After merger, Steamboat Mountain School wants to create seamless journey for students

STEAMBOAT SPRINGS — When Steamboat Mountain School and Emerald Mountain School decided to merge last year, creating a cohesive experience for students was a priority.

Since announcing the merger, much of the work had been focused on marrying the business sides of the two schools, which serve kindergarten through eighth grade students at one campus and ninth through 12th grade students at the other. Attention has now shifted to how school leaders can use the merger to create a one school community.

“We didn’t want to lose this opportunity and just smash the schools together and keep things same, same,” said Samantha Coyne Donnel, who is the current head of school at Emerald Mountain School. “We really wanted to look and evaluate our programs holistically.”

Meg Morse

Donnel will eventually take over as head of school for the unified Steamboat Mountain School over the summer with current Head of School Meg Morse staying on to focus on the transition. After about a year, Morse said she plans on retiring.

“We both believe strongly that this is the right thing to do for the schools, and so this is going to really provide and strengthen that experience,” Donnel said. “I am excited to work with a bigger team that will then think about how to tie the pieces together.”

Samantha Coyne Donnel

The schools do have many similarities. Donnel said Emerald Mountain School was designed using Steamboat Mountain School as a model, and people often assumed they were already one school.

But Morse said they are also finding many ways to use better language and paint a better picture for parents about what their child’s experience will be like at the school.

“When you get to merge schools, there is an energy that comes with that,” Morse said, adding that during the pandemic, much of their focus has been on the day to day. “This merger has allowed us, all year long, and will continue to allow us to look five, 10, 15 years down the road.”

The merger officially took place at the first of the year, but since then, a task force within the schools, which is made up of current teachers, parents and administrators as well as parents of former students and alumni, is looking at the student journey through the schools.

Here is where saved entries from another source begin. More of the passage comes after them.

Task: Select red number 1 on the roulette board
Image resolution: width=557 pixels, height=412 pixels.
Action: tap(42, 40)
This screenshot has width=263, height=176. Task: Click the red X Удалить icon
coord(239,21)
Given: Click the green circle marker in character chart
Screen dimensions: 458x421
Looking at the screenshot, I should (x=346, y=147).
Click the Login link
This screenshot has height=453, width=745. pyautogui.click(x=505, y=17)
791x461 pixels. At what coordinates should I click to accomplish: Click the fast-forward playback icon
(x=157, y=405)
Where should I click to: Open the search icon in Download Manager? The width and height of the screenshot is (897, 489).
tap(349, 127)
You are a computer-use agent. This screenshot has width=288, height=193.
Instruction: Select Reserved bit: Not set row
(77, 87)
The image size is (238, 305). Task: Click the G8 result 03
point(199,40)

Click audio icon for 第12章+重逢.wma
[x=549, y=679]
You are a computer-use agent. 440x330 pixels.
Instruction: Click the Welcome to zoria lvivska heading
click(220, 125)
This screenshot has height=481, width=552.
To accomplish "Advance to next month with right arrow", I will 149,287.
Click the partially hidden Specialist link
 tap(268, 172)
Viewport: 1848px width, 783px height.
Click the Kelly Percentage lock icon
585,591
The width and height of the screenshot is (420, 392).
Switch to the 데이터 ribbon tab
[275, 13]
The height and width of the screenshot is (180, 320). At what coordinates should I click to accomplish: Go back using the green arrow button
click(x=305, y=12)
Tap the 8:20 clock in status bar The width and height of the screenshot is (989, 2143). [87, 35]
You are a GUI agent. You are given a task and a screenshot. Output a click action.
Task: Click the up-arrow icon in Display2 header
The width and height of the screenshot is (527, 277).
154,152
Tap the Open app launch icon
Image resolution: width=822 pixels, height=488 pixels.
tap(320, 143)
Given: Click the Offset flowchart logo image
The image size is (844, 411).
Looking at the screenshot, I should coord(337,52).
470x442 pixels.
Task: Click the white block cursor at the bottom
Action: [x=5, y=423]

“What we are looking at with this is to design broader outcomes that will really guide the student (kindergarten through 12th grade) journey,” Donnel said.

Wanting to have a presence on both campuses, Donnel said she will spend the mornings on the Emerald campus in downtown Steamboat Springs and afternoons at the Steamboat Mountain School’s Strawberry Park campus. She said going back and forth might be one of the more challenging aspects of merging the schools, but she is excited to again work with older students, which she has done previously in her career.

To gather feedback, they held about 50 interviews with various school stakeholders to determine what the key hallmarks of the school experience were and what things they should be doing to improve the experience for students, Donnel said.

Donnel said the goal is to use what they learn to discover what they do well and what they do not. They also want to look at programs at each school to see how they can align the goals of these programs so they are teaching students lessons they will use through their time at the school.

Now in her 22nd year with the school, Morse said one of the things she has noticed through this process is that students and parents seem to take for granted the quality of education at the school.

“What really made them feel that their education was extraordinary was all of the work we put into helping them develop as human beings,” Morse said.

The goal is to finish much of the task force work by creating outcomes sometime this summer. As these are finalized, Donnel said the school wants to bring in its marketing team to rebrand the school with a clear mission before the start of the next school year.

“This conversation has happened at different times throughout the school’s history, and to me, it is just exciting,” Donnel said.